(SOURCE MATERIAL begins)
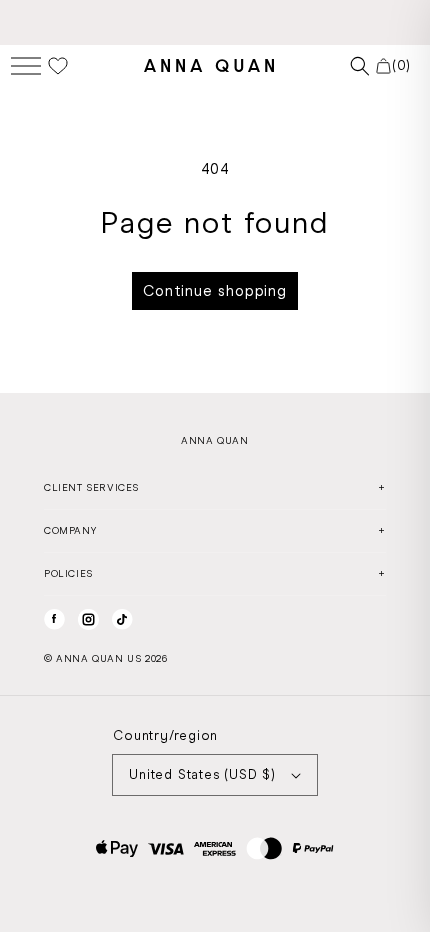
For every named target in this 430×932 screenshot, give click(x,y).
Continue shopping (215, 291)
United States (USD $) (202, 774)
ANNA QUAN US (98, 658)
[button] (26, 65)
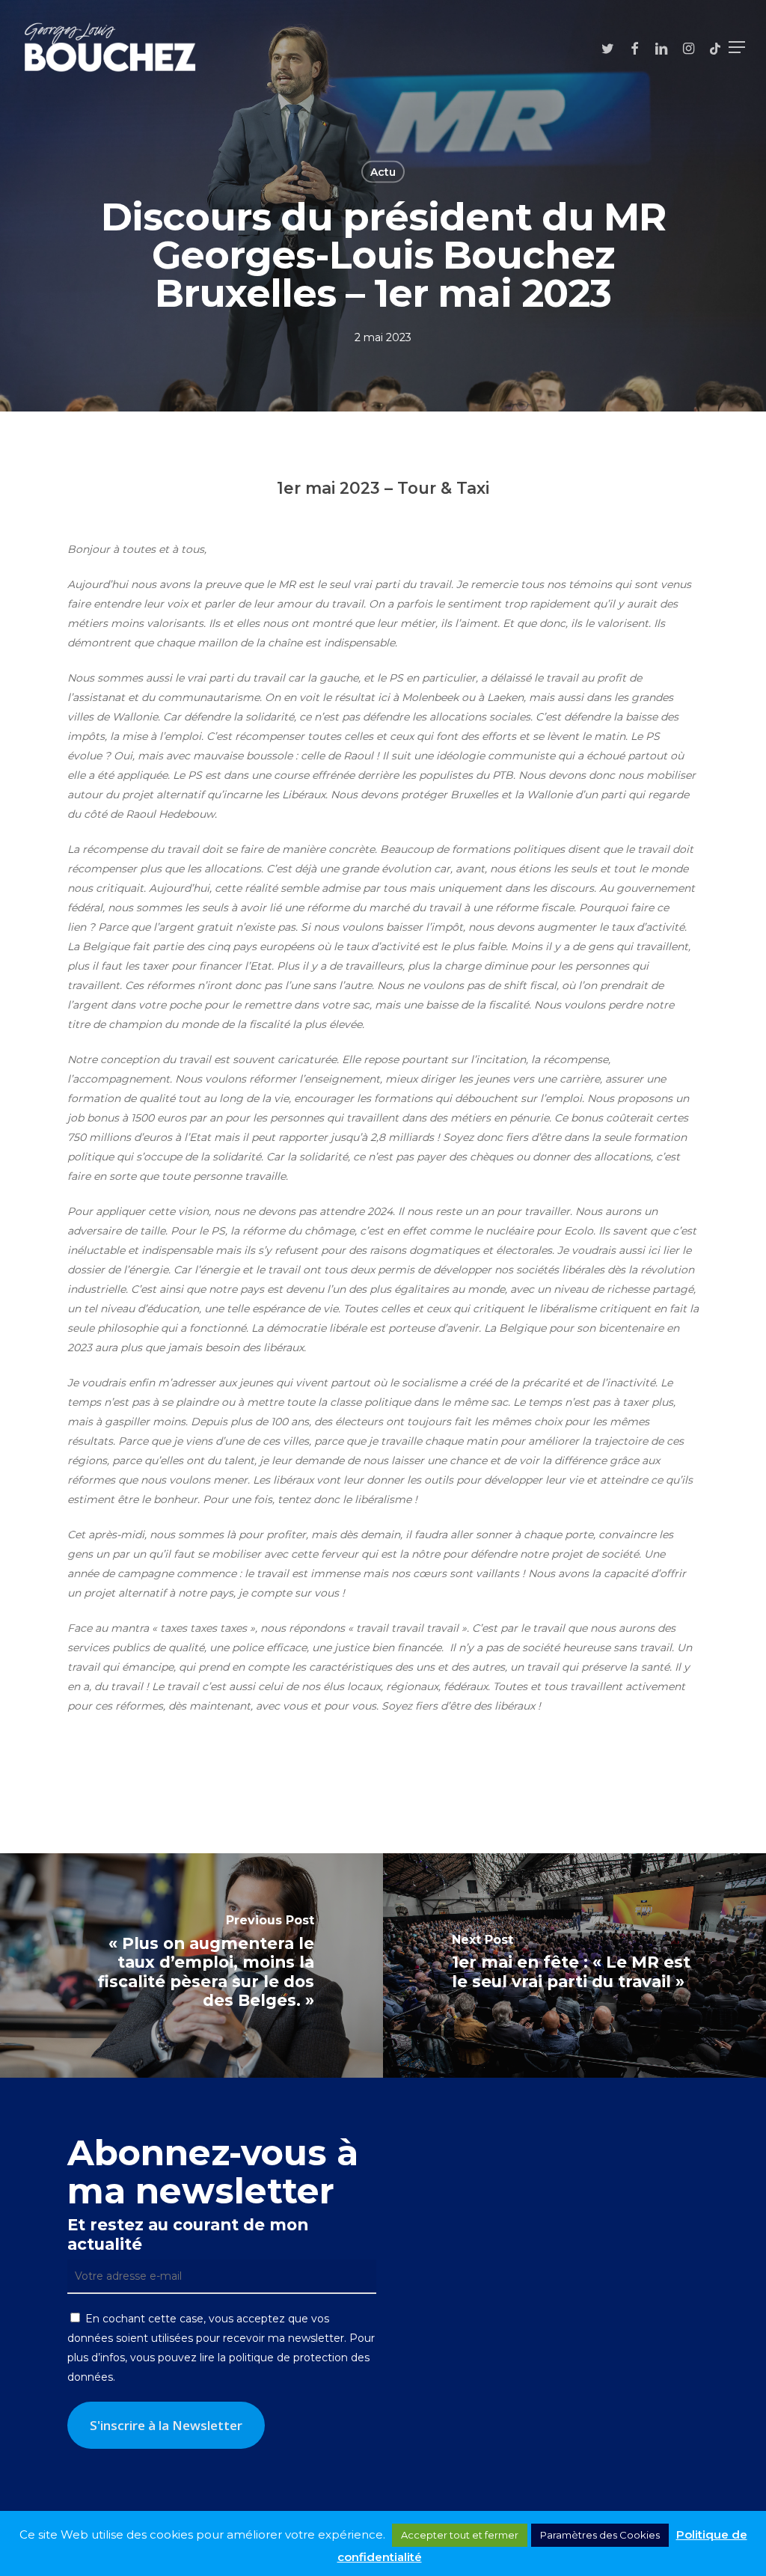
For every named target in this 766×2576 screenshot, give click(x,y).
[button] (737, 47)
(SOURCE MATERIAL ends)
(SOURCE MATERIAL begins)
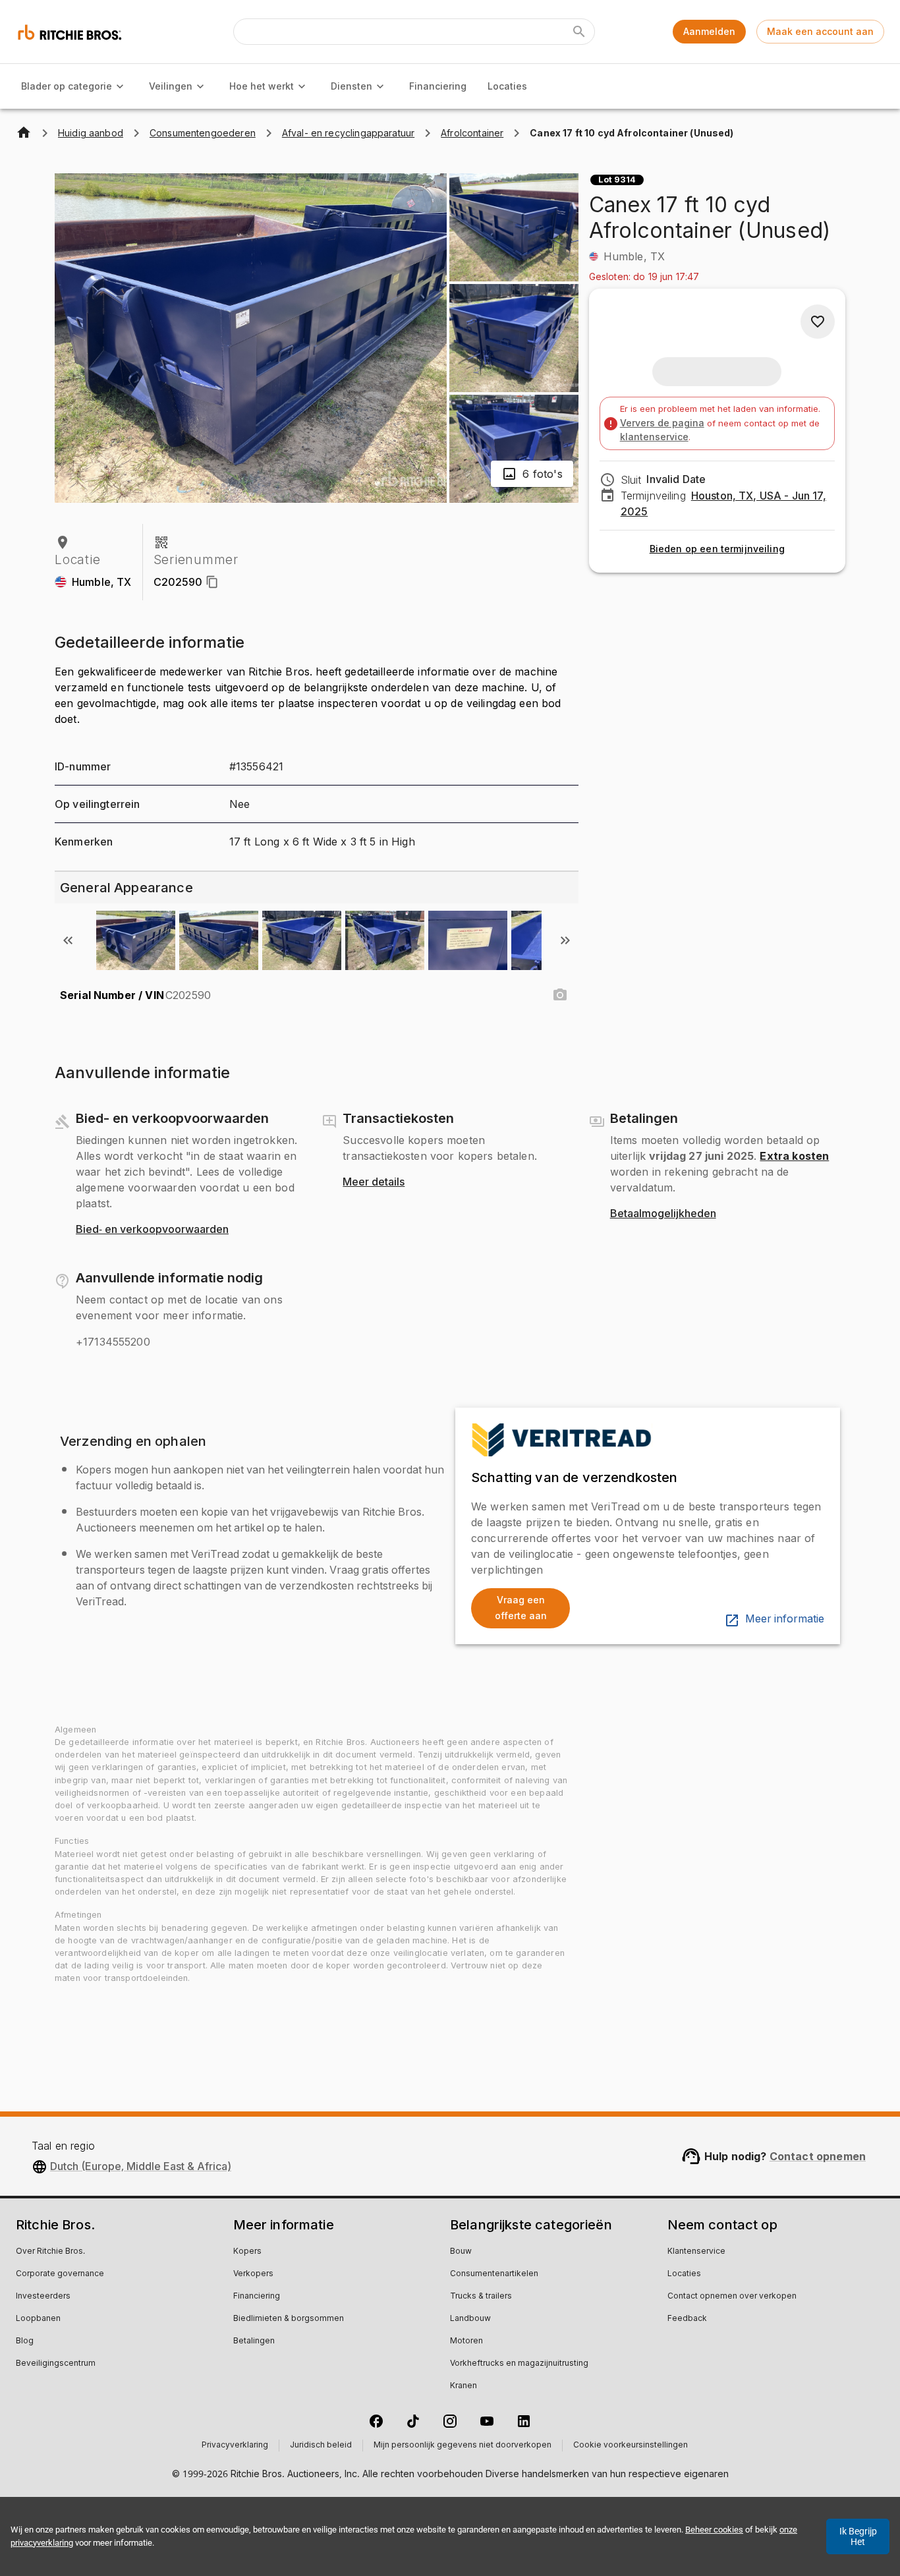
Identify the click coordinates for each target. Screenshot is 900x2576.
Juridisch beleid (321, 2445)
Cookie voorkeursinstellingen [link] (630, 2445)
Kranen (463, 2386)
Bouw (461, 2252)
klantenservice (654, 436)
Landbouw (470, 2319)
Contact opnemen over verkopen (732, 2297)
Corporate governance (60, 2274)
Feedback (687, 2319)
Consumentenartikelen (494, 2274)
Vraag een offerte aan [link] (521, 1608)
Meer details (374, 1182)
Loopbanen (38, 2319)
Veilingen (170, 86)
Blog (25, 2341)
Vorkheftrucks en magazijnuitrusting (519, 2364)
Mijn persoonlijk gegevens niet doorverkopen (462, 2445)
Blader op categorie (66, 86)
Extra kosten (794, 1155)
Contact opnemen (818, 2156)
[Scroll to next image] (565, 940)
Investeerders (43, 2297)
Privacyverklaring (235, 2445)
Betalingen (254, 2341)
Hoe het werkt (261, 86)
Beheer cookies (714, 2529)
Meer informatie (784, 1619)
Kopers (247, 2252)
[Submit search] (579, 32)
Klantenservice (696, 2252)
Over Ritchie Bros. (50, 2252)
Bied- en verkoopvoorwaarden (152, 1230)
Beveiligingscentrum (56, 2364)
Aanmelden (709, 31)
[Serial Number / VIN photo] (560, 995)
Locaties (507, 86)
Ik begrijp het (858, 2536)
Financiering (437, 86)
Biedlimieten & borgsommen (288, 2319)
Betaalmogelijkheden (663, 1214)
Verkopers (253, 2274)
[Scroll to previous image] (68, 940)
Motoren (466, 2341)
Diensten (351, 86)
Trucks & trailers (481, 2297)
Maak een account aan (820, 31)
(SOURCE MATERIAL ends)
[TASK OBJECTIVE] What's needed is an exact copy of the lines above from the one with "For every named target in this 430×932" through the one with "[button] (737, 47)", both included; the pictures stay out.

[EXERCISE SOLUTION]
For every named target in this 430×932 screenshot, give click(x,y).
Continue shopping (215, 291)
United States (USD $) (202, 774)
ANNA QUAN US (98, 658)
[button] (26, 65)
For every named target in this 766×2576 screenshot, give click(x,y).
[button] (737, 47)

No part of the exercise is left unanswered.